# Cheap portable marsh seat?



## YooperTroll (Sep 30, 2008)

Either store bought or homemade. Share your ideas. This is something that needs to be light and mobile (will do some healthy walking with it).


----------



## lestat (Oct 27, 2007)

I am interested in seeing what people come up with, i was thinking about bringing a couple milk crates with me to sit on, but that might be over kill


----------



## GoneFishin (Jan 11, 2001)

Cheap! 

A couple of cheap ideas.

A T-seat made from a 2x4 , drill a couple of holes for adding a piece of rope for a sling to carry. Suggest some steel angle brackets for reinforcment, where the tee and leg meet.

Not as portable but ya can carry and put some gear in it. Two milk crates zip tied together. Quite comfortable.


----------



## fishawn69 (Jan 12, 2009)

I got a fold up stool from walmart for 12 bucks It has cross bars on the bottom about 4 inches up that helps from sinking in the marsh its about 5 lb and 32 inches tall


----------



## 870 (Sep 23, 2009)

GoneFishin said:


> Cheap!
> 
> A couple of cheap ideas.
> 
> ...


  make sure you cut a point on the end so it pile drives into the mud good, if the bottom is more solid . dont make it too sharp tho or it might sink too far. mine are sharp for the flooded corn feilds. make another one for marshy bottomless stuff too. i would leave that one square on the end. i need to make me one like that. use somthing wider than a just a 2x4, i have some of them ones and they hurt your butt after a while. i like the rope idea " gonefishin"


----------



## YooperTroll (Sep 30, 2008)

Funny, just after starting this thread my young son comes out in the room carrying one of those giant crayola crayon storage things--you know, a hollow cardboard tube...I'm looking at it and thinking dang, I could just plop a hot seat on top of that and it'd probably work 

Shopping for this stuff, it's apparent to me the minute you slap a title on something like "duck hunter's seat" or "marsh seat" the prices goes up about $60.


----------



## smokem (Feb 6, 2003)

PVC Toilet flange and some pvc cut on a 45 deg angle on the bottom and you're good to go.
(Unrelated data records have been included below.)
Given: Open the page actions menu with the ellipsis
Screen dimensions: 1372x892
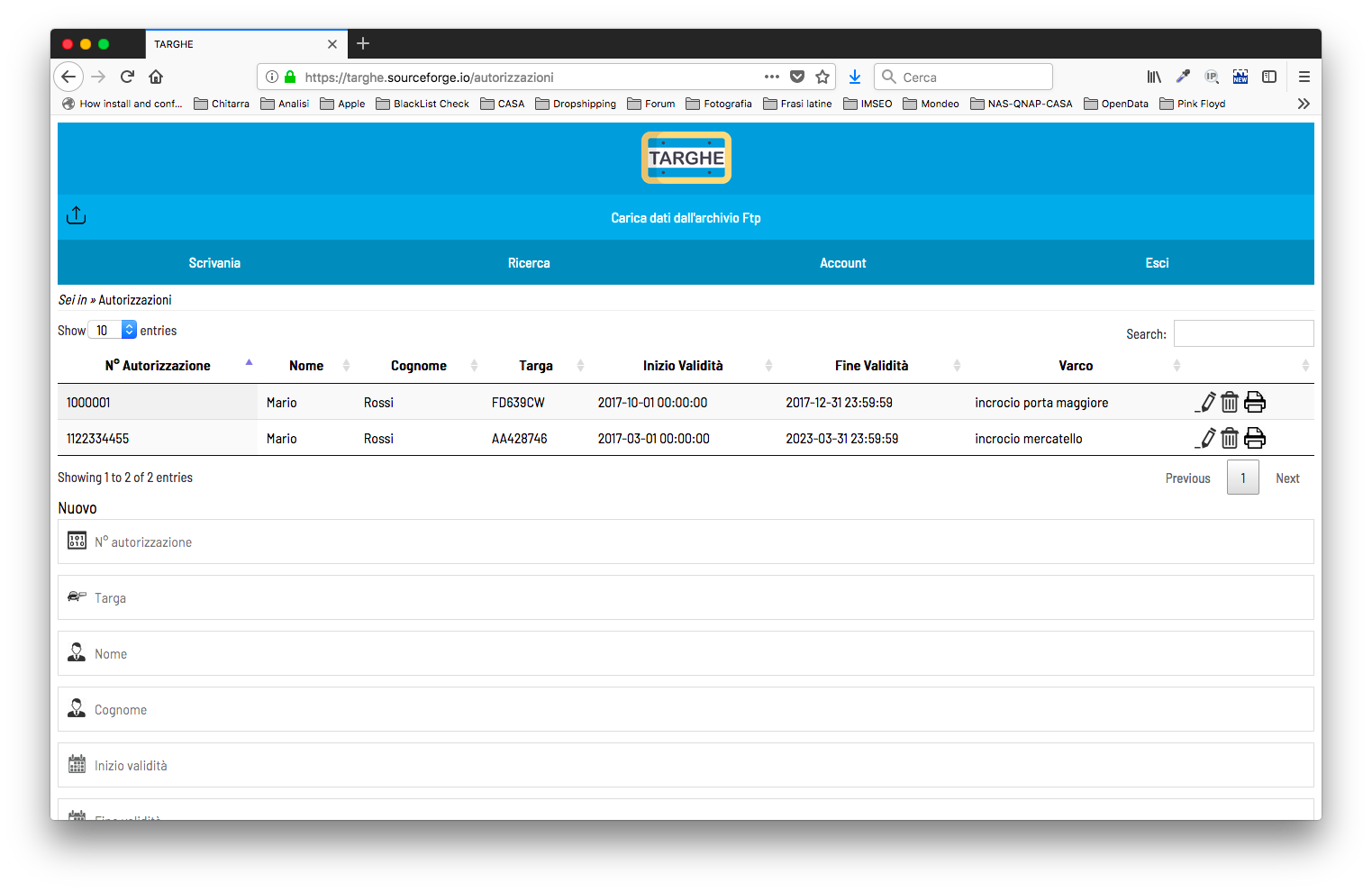Looking at the screenshot, I should pyautogui.click(x=771, y=77).
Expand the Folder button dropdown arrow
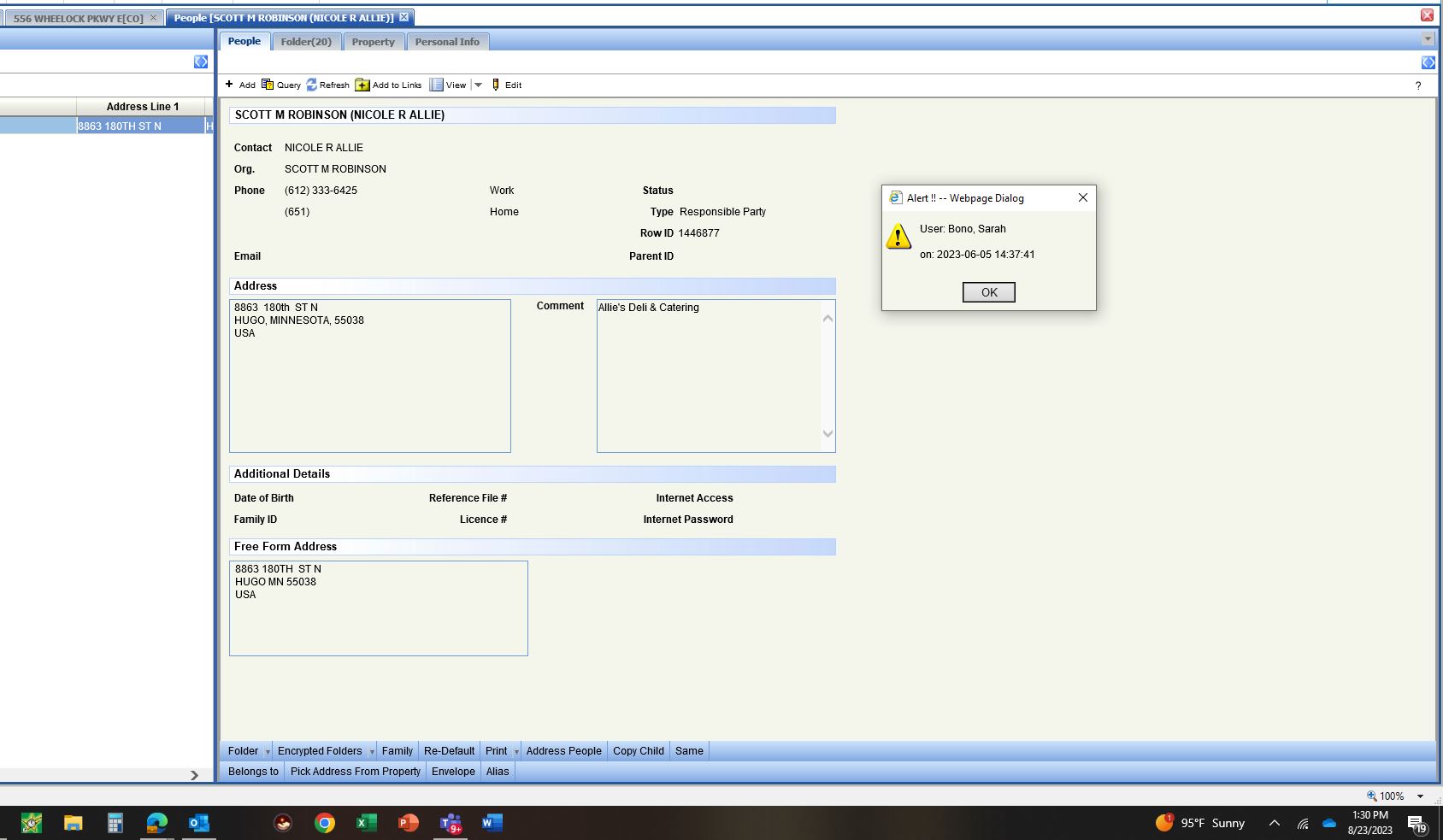This screenshot has width=1443, height=840. tap(268, 752)
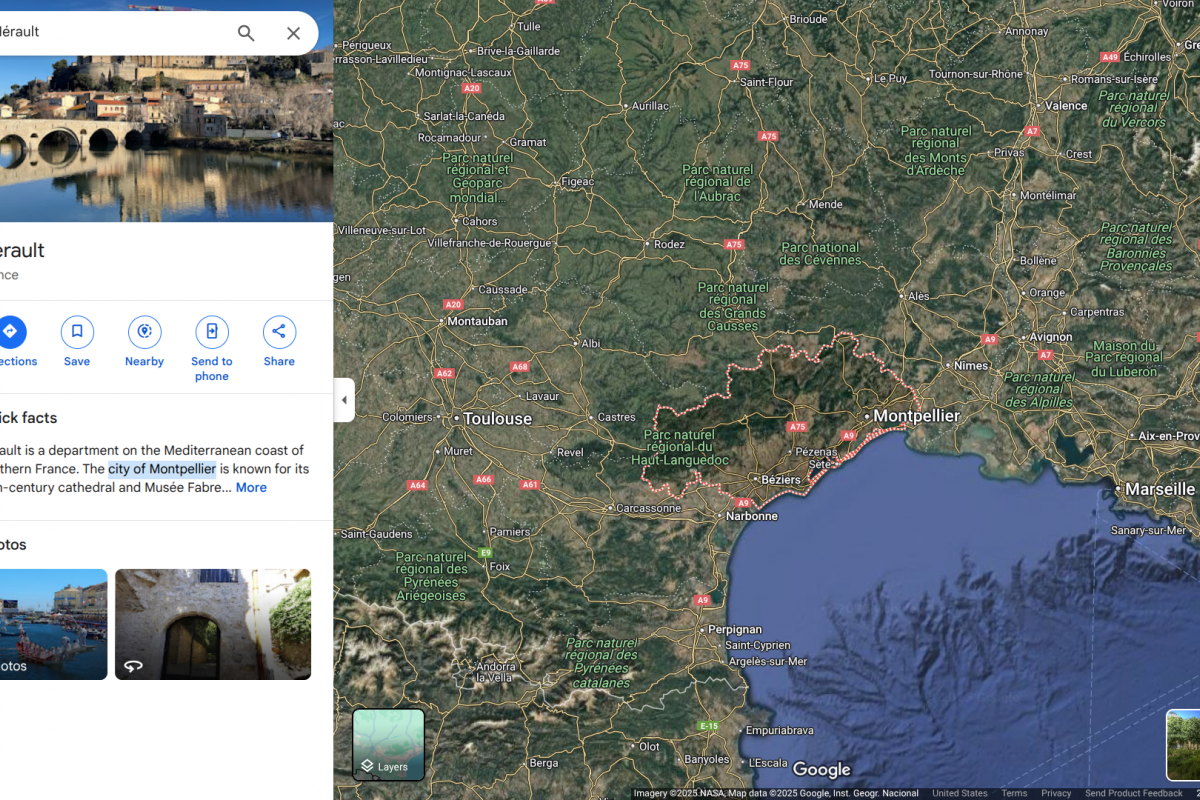Share the Hérault location
This screenshot has width=1200, height=800.
click(x=279, y=332)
Attached a piece of trex to the toilet flange and even padded it out. I'll post up some photos when I can. Crude but gets the job done


----------



## YooperTroll (Sep 30, 2008)

smokem said:


> PVC Toilet flange and some pvc cut on a 45 deg angle on the bottom and you're good to go. Attached a piece of trex to the toilet flange and even padded it out. I'll post up some photos when I can. Crude but gets the job done


I have some leftover Trex scraps from our deck project a couple of years ago. This sounds intriguing.


----------



## shark6 (Jun 28, 2005)

Got that one that avery makes now, think they bought out the original makers doesnt look any different. I like it alot. For packing in you cant beat it.


----------



## YooperTroll (Sep 30, 2008)

shark6 said:


> Got that one that avery makes now, think they bought out the original makers doesnt look any different. I like it alot. For packing in you cant beat it.


That one does look like a nice one...it's a bit more than I want to spend for one, though. What kind of deal did you get on it?


----------



## twoteal (Jul 22, 2001)

The avery seats where 39.99 during cabelas waterfowl weekend. I bought one at 49.99 and it is worth every penny. I witnessed two huge failures of homemade jobbers this weekend one where my cousins prostate will likely never be the same and the other was my dads. I gave Dad mine and I stood for 6 hours cause it was the right thing to do. Going to cabelas this morning to get another one so I don't have a parnters ***** mess up a perfect day in the marsh.


----------



## Swamp Boss (Mar 14, 2003)

5 gallon bucket -free on garbage day!


----------



## Ruger-44 (Apr 2, 2009)

2X4 tee with a seat on top. I used a piece of treated 2X4 I had laying around, but one end to a point, put the tee about 8" up and half-lapped it together. For the seat, I cut a piece of 3/4" plywood for the seat and screwed it to the top. Added a foam seat to that and a piece of camo fabric stapled over the top. Put a strap on it and it works great. It's lightweight and portable. I ended up having to cut it shorter than I thought it would need to be, I think it's about 27" now. Perfect for the swamp I hunt in a lot and didn't cost anything because I had all the stuff laying around.


----------



## Groundhog69 (Sep 25, 2006)

avery marsh seats, Knight and hale used to make them, I have been using them for 8 yrs and they are great. best 40.00 spent


----------



## Branta (Feb 6, 2002)

I personally like a stool that I think is called the "surf seat" or "swamp seat"

it's certainly not at portable/space saving as a homemade t-seat or the Avery unit, but like I said before on other items; it's always about trade-offs.

my stool has a wide circular seat on the top that really comes in handy over the narrow "T" stools out there. hunting GMA's, it's always tough looking for that one dry spot to set things. this stool fits that bill nicely. if you're not sitting on it, it makes a nice table for the blind bag, the (GMA authorized ) drink bottle, set the gun down across...)

i like it alot and won't switch over. It's all plastic and i'd imagine it's a one time lifetime purchase. I've had it for over 10 years easy. think it was about $40-50.


----------



## SNAREMAN (Dec 10, 2006)

lestat said:


> I am interested in seeing what people come up with, i was thinking about bringing a couple milk crates with me to sit on, but that might be over kill


Milk crates work the best imo.I also zip-tie or bungee them together.


----------